Des « scanners web à grande échelle »
L’équipe de recherche de vpnMentor utilise des « scanners web à grande échelle » pour rechercher des bases de données non sécurisées contenant des informations qui ne devraient pas être exposées.
« Notre équipe a pu accéder à cette base de données parce qu’elle était complètement non sécurisée et non chiffrée. eHAC utilisait une base de données Elasticsearch, qui n’est habituellement pas conçue pour une utilisation URL », ont ajouté les chercheurs. « Cependant, nous avons pu y accéder via un navigateur et manipuler les critères de recherche d’URL pour exposer à tout moment les schémas d’un seul index. Chaque fois que nous constatons une violation de données, nous utilisons des techniques expertes pour vérifier le propriétaire de la base de données, généralement une entreprise commerciale. »
Le rapport note qu’avec toutes ces données, il aurait été facile pour de potentiels cyberattaquants de se faire passer pour un organe officiel de santé et de réaliser un certain nombre d’escroqueries sur les 1,3 million de personnes dont les informations ont été divulguées.
Un enjeu national de santé
Des cyberattaquants auraient également pu modifier les données de la plateforme eHAC, entravant les efforts du pays dans la lutte contre la pandémie de Covid-19. C’est d’ailleurs la raison pour laquelle les chercheurs n’ont pas voulu tester ces attaques potentielles, par crainte de perturber les efforts déployés par le pays pour combattre la Covid-19, qui sont peut-être déjà compromis par la gestion désordonnée de la base de données par le gouvernement.
L’équipe du vpnMentor ajoute qu’un piratage ou une attaque par ransomware impliquant la base de données aurait pu conduire à la méfiance des citoyens, voire à de la désinformation et à des théories de conspiration, comme celles qui ont cours dans de nombreux pays dans le monde actuellement.
« Si les Indonésiens avaient appris que leur gouvernement a exposé plus d’un million de personnes à des attaques et à des fraudes par le biais d’une application conçue pour combattre le virus, ils pourraient être réticents à suivre les directives pour combattre le virus, notamment les campagnes de vaccination », expliquent les chercheurs.
Sécuriser le système
Selon les chercheurs, les concepteurs du système eHAC doivent sécuriser les serveurs, mettre en place des règles d’accès appropriées et veiller à ne jamais laisser le système, qui ne nécessitait pas d’authentification, ouvert sur internet.
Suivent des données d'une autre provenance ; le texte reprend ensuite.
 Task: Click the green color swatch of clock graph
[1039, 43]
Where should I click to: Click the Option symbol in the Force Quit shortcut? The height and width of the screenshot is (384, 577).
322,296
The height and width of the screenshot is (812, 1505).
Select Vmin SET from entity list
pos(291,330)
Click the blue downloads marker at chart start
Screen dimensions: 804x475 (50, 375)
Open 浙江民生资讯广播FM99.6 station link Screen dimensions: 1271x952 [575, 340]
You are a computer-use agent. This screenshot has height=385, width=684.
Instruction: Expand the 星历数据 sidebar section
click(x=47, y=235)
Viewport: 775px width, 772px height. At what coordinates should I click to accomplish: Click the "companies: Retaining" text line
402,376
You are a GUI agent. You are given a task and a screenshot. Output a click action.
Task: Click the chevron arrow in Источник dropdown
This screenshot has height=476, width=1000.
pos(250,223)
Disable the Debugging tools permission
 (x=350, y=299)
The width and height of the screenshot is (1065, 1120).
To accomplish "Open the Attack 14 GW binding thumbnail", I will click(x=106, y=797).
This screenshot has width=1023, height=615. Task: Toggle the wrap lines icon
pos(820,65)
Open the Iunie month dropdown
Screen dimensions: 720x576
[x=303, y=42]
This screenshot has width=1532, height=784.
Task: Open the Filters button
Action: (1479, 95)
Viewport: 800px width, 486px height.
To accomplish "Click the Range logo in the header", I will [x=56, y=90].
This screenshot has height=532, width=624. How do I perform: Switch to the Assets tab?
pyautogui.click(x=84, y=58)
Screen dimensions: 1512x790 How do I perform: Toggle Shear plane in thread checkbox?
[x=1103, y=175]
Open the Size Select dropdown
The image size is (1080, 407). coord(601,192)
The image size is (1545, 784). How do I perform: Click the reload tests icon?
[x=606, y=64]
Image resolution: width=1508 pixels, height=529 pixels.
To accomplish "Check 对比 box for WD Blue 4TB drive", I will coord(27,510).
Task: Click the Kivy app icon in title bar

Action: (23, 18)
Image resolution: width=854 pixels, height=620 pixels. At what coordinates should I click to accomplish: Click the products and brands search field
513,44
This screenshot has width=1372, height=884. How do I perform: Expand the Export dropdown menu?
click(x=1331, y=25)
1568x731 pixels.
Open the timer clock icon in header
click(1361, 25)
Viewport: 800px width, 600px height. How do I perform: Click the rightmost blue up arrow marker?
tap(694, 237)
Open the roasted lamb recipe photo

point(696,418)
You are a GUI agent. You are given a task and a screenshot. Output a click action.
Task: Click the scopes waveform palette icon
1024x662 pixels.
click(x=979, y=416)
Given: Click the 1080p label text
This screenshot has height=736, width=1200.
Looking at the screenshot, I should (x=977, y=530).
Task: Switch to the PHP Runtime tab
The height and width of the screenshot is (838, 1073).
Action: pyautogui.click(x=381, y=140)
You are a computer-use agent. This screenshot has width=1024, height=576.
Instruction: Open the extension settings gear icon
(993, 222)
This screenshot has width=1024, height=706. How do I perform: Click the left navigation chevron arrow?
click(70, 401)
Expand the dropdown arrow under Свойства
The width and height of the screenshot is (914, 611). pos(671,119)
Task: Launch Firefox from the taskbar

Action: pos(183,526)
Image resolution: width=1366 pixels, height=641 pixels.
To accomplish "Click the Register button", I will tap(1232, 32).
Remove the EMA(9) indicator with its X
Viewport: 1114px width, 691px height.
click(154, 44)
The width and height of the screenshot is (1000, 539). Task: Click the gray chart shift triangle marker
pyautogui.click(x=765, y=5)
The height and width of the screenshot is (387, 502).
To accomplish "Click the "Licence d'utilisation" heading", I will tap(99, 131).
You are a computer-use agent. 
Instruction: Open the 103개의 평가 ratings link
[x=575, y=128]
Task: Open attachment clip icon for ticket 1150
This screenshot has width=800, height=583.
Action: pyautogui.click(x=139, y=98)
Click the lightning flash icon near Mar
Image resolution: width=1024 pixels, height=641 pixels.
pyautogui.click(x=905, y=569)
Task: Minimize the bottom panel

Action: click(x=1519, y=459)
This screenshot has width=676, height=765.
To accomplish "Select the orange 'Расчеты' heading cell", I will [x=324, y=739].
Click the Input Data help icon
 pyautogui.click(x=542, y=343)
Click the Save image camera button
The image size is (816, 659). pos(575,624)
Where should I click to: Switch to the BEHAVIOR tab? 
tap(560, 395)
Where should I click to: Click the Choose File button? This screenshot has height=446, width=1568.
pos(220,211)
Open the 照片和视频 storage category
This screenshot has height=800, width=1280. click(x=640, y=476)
Ils exhortent aussi les personnes qui pensent que leurs informations ont été affectées à contacter directement le ministère indonésien de la santé, afin de déterminer les prochaines mesures à prendre.
eHAC est loin d’être la seule application de lutte contre la Covid-19 à être confrontée à ce type de problèmes. Depuis le début de la pandémie, l’émergence d’applications de contact tracing a suscité l’inquiétude des chercheurs en cybersécurité, qui ont à plusieurs reprises montré à quel point ces outils pouvaient être défectueux.
Pas plus tard que la semaine dernière, Microsoft a dû faire face à d’importantes critiques, lorsqu’on a découvert que ses Power Apps avaient exposé 38 millions de données en ligne, et notamment des informations de santé liées à la Covid-19.
ZDNet a contacté les ministères indonésiens de la Santé et des Affaires étrangères mais ils n’ont pas souhaité répondre pour le moment.